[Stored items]
__________________________________________________

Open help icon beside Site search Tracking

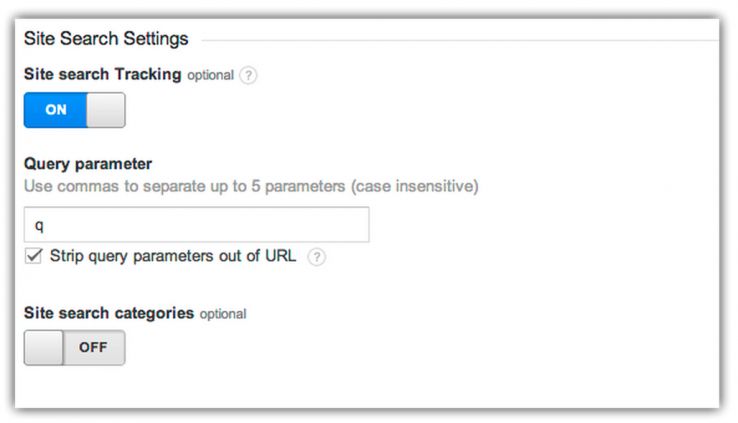(248, 76)
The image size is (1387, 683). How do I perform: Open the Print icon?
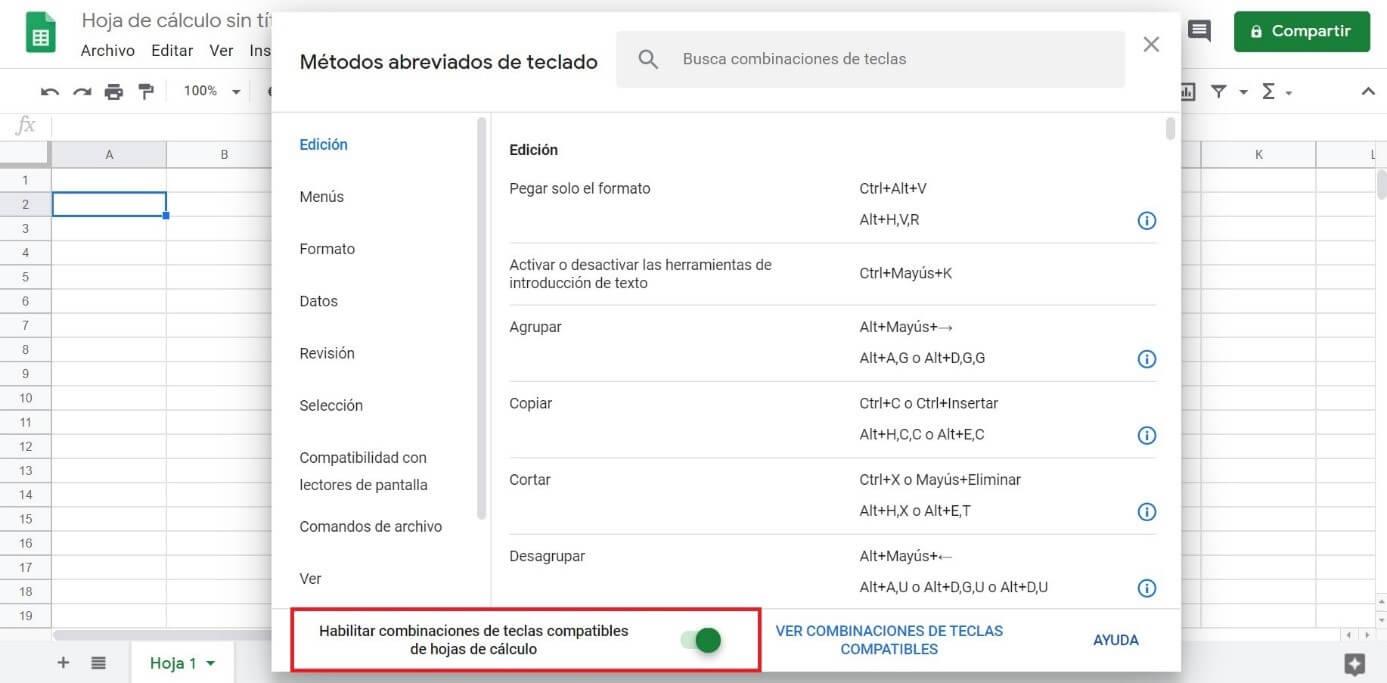pyautogui.click(x=114, y=90)
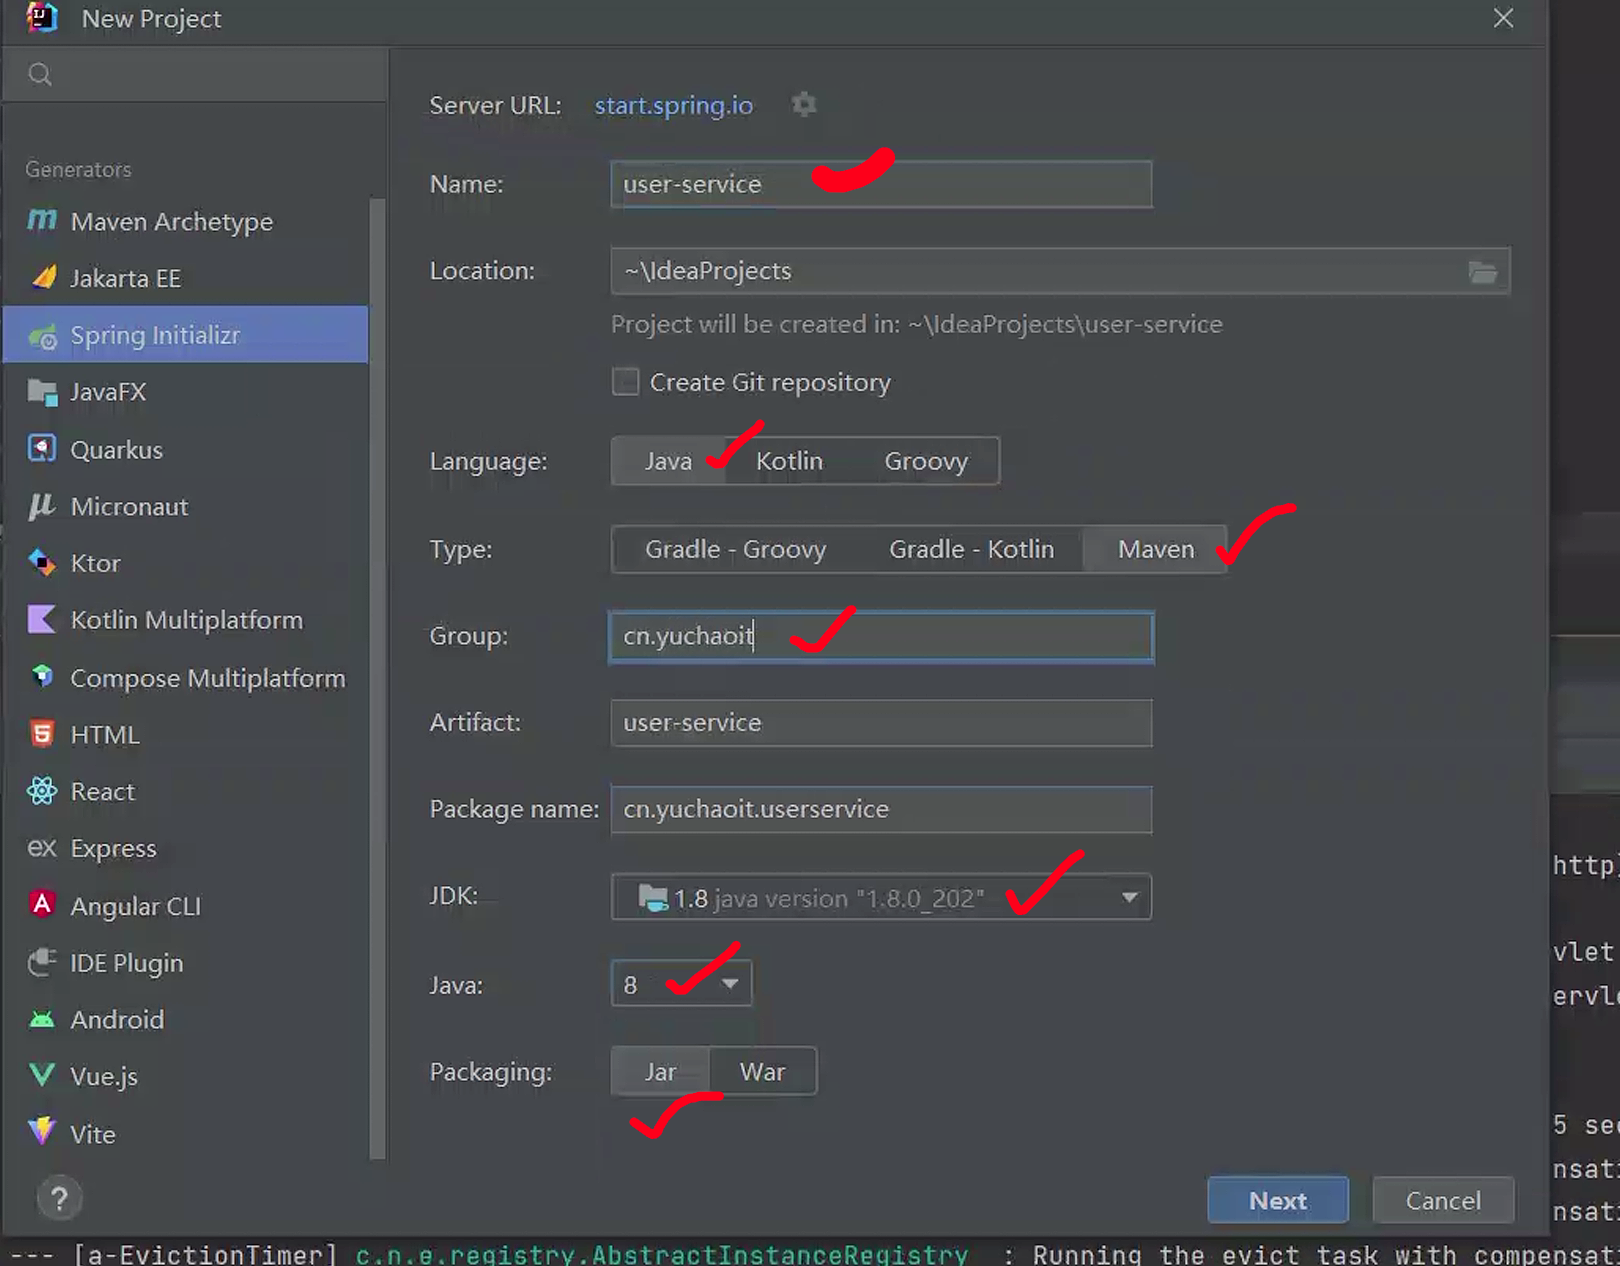Choose the Ktor generator icon
The height and width of the screenshot is (1266, 1620).
point(42,563)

__________________________________________________

**EXERCISE DETAILS**
Every record must be returned exactly. Leave its pictures out.

**ANSWER BOX**
Open help icon beside Site search Tracking

(248, 76)
The image size is (1387, 683). How do I perform: Open the Print icon?
pyautogui.click(x=114, y=90)
Choose the Ktor generator icon
The height and width of the screenshot is (1266, 1620).
point(42,563)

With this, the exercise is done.